(Collected data)
**********

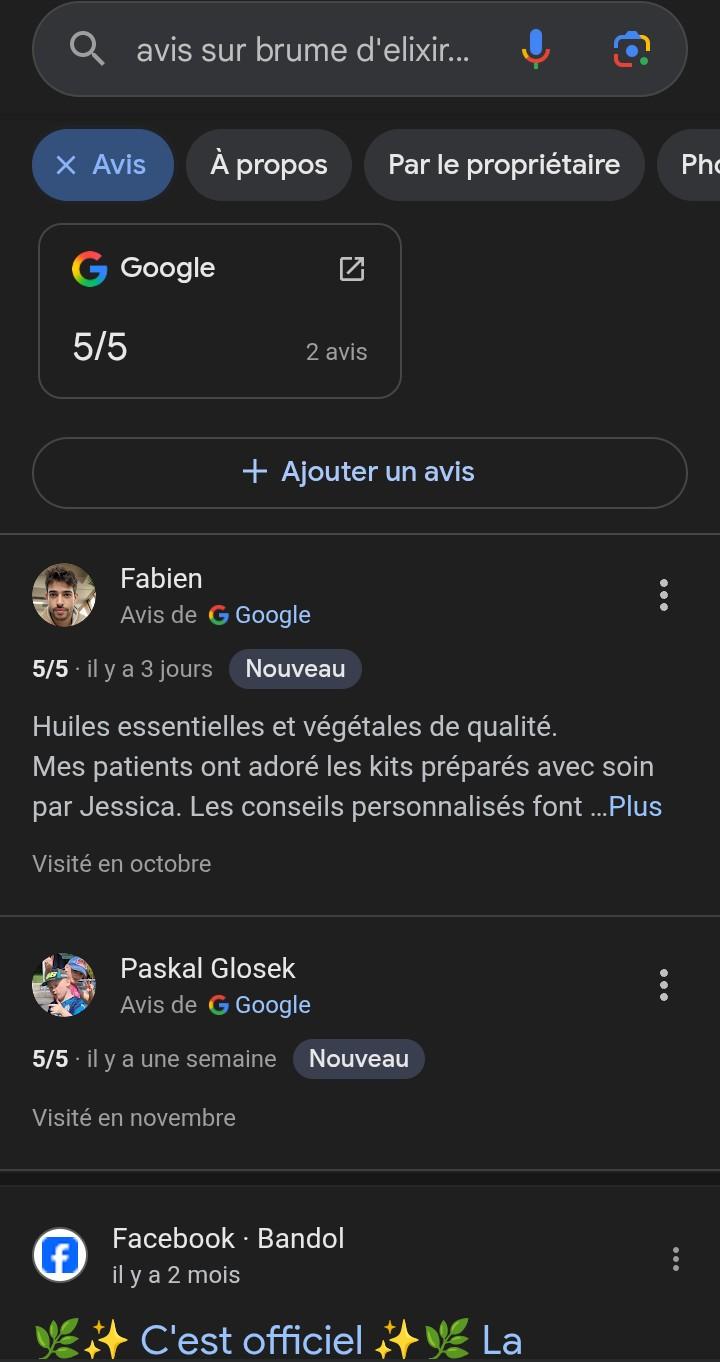The height and width of the screenshot is (1362, 720).
Task: Open Google link under Fabien's name
Action: [271, 615]
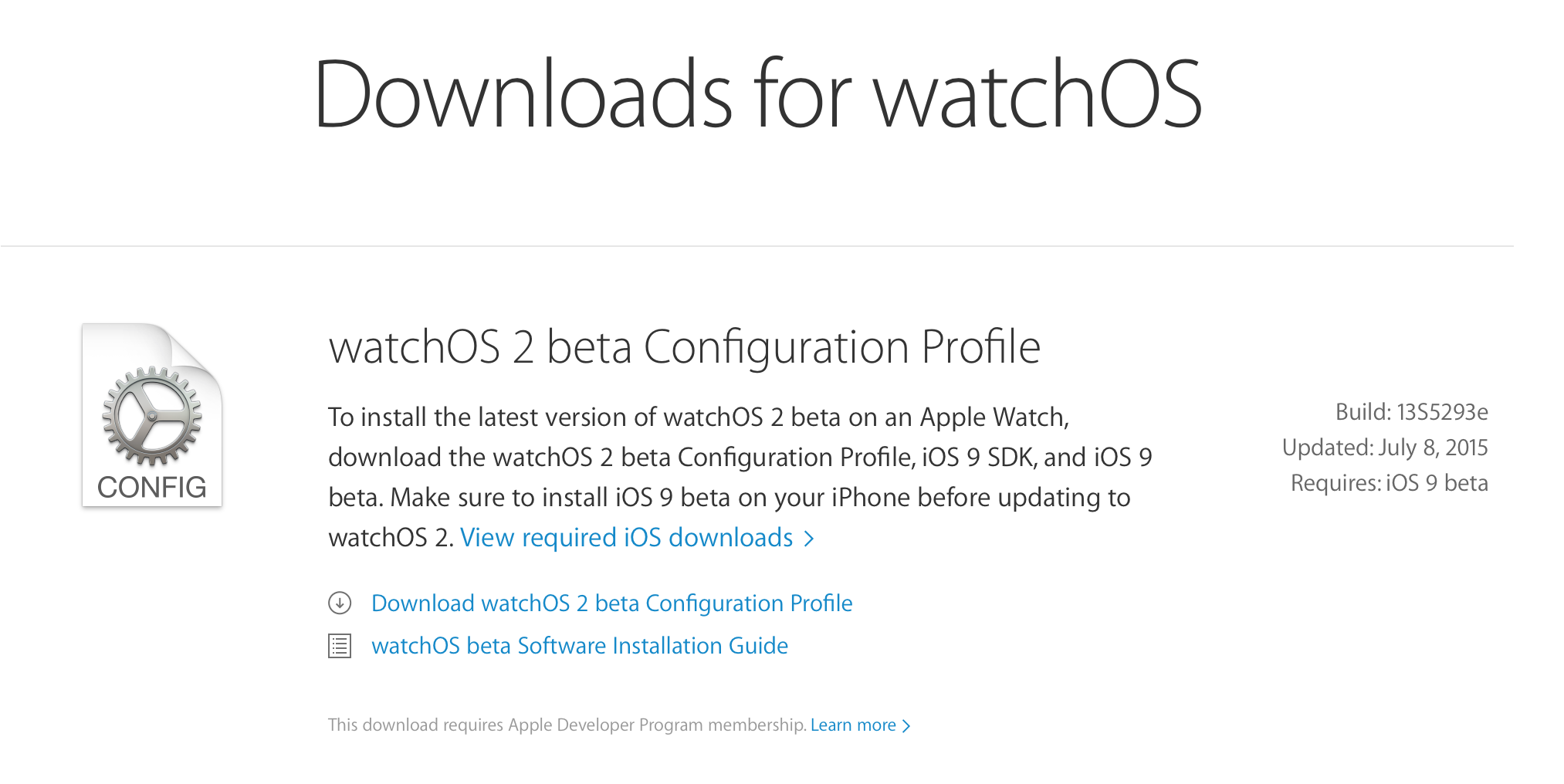This screenshot has height=784, width=1564.
Task: Click the Apple Developer Program membership note
Action: pyautogui.click(x=567, y=725)
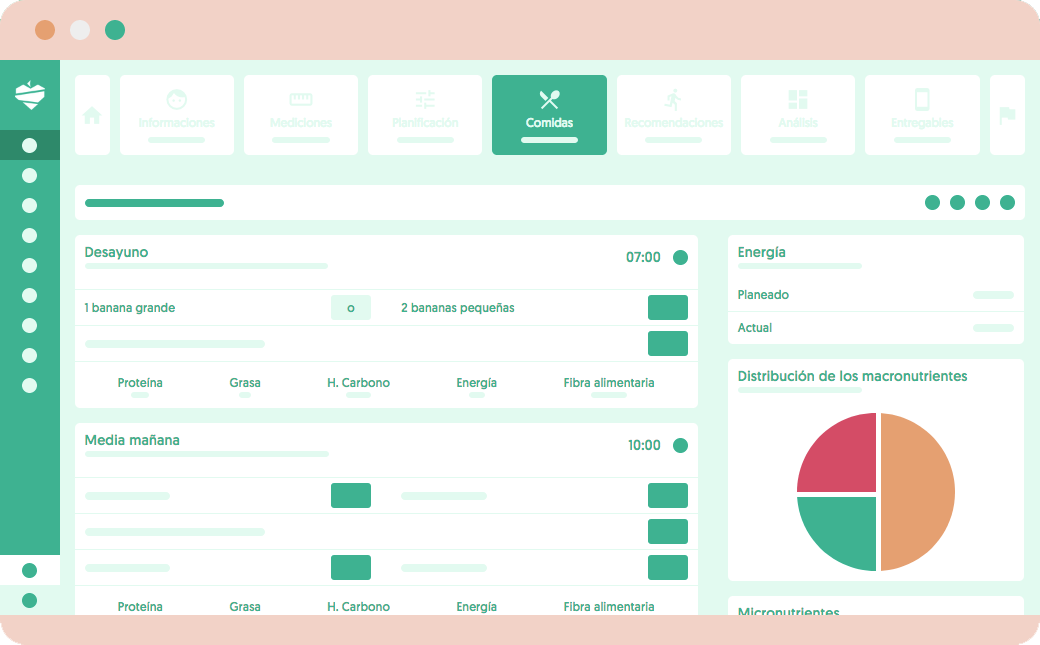
Task: Switch to the Análisis tab
Action: click(798, 115)
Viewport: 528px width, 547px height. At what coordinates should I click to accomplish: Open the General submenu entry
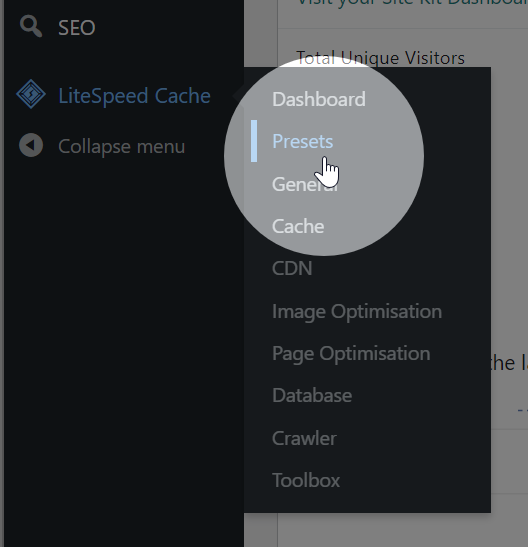(x=305, y=184)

**********

- Directions -
Repeat the lines of the records verbatim, starting at the line containing "Viewport: 528px width, 547px" and stopping after the final line. Images stay out.

- Answer below -
Viewport: 528px width, 547px height. At what coordinates should I click to accomplish: Open the General submenu entry
(x=305, y=184)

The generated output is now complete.